Text passage:
━━━━━━━━━━━━━━━━

Personal information
- Full name: Frank Robin Malmkvist
- Date of birth: 13 November 1987 (age 37)
- Place of birth: Sweden
- Height: 1.91 m (6 ft 3 in)
- Position(s): Goalkeeper

Youth career
- 1996–2000: Alvesta GIF
- 2001–2005: Östers IF

Senior career*
- Years: Team / Apps / (Gls)
- 2005–2009: Östers IF / 64 / (0)
- 2010–2011: Halmstads BK / 24 / (0)
- 2011: → Tromsø (loan) / 7 / (0)
- 2012–2016: Assyriska FF / 145 / (0)
- 2017–2019: Östers IF / 68 / (0)
- Total:  / 308 / (0)

International career
- 2006–2007: Sweden U21 / 2 / (0)

= Robin Malmkvist =

Swedish footballer (born 1987)

Robin Malmkvist (born 13 November 1987) is a Swedish former professional footballer who played as a goalkeeper.

==Career==
Malmkvist started his career in Alvesta GIF youth team in 1996, staying with the club until 2000 when then moved to Östers IF. He debuted for Öster in 2005, at the age of 17, in Superettan, helping the club reach Allsvenskan. The time in Allsvenskan was only one year and Öster returned to Superettan, however, Malmkvist missed large part of the season due to a cheekbone injury and saw the club get relegated again. While Öster was promoted back to Superettan in 2009, Malmkvist decided to leave the club and signed for Halmstads BK, which were looking for a replacement for departing Magnus Bahne. Malmkvist played the 2011 season on loan at Tromsø, as backup to Marcus Sahlman. Malmkvist played Norwegian and European cup matches for Tromsø, before getting his league debut on 10 July coming on as a first-half substitute for an injured Sahlman away to Vålerenga, a match Tromsø lost 2–0.

On 10 November 2019, he announced his retirement from football.

He represented the Swedish U21 national team in two games.

━━━━━━━━━━━━━━━━

Data extract:
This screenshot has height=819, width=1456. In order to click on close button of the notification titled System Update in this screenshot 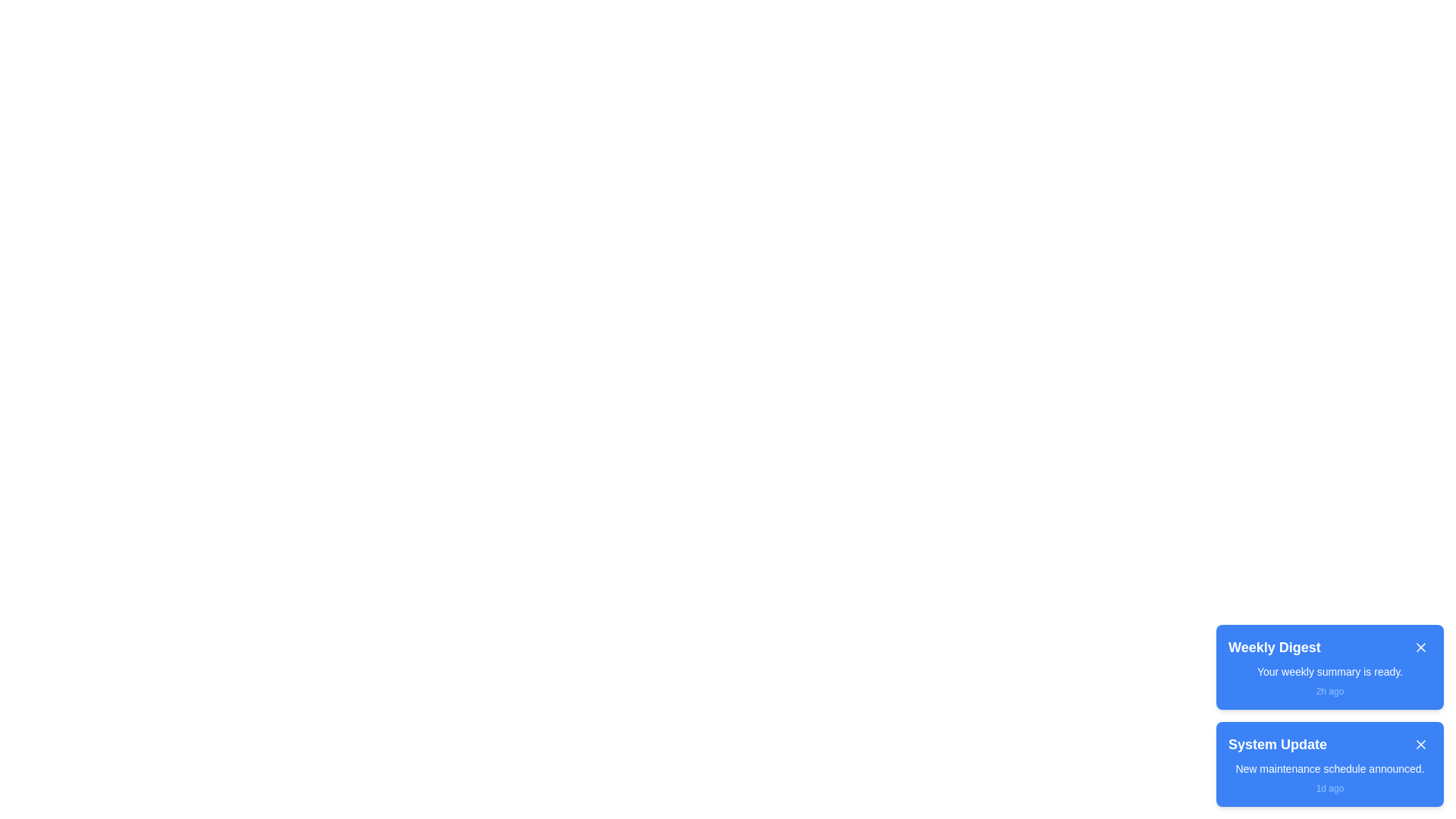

━━━━━━━━━━━━━━━━

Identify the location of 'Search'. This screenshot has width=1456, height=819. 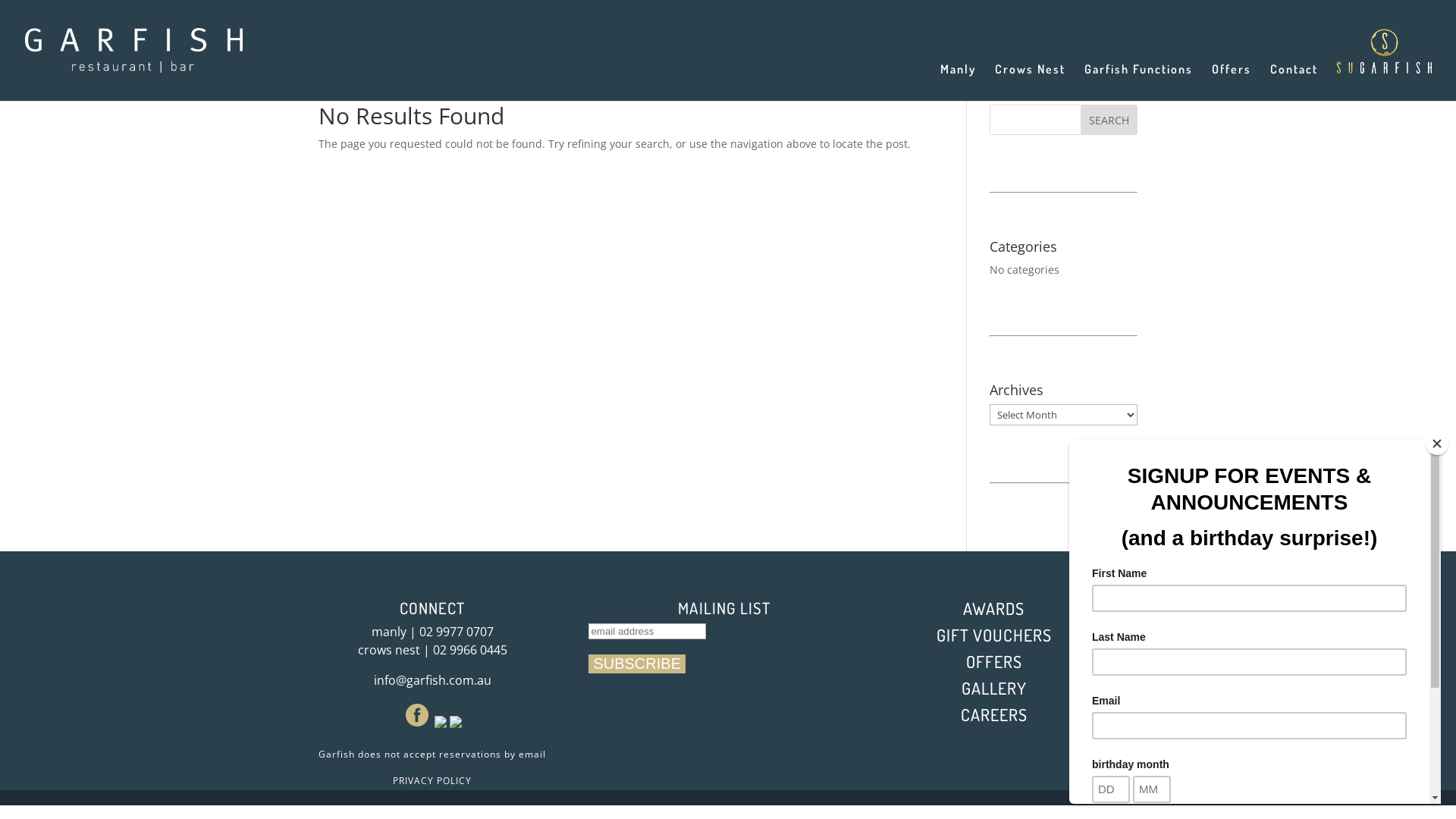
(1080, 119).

━━━━━━━━━━━━━━━━

Exercise requirements: Could you copy out, word for word, everything in the Robin Malmkvist text from "Senior career*" down to "U21 / 2 / (0)"?

Answer:
Senior career*
- Years: Team / Apps / (Gls)
- 2005–2009: Östers IF / 64 / (0)
- 2010–2011: Halmstads BK / 24 / (0)
- 2011: → Tromsø (loan) / 7 / (0)
- 2012–2016: Assyriska FF / 145 / (0)
- 2017–2019: Östers IF / 68 / (0)
- Total:  / 308 / (0)

International career
- 2006–2007: Sweden U21 / 2 / (0)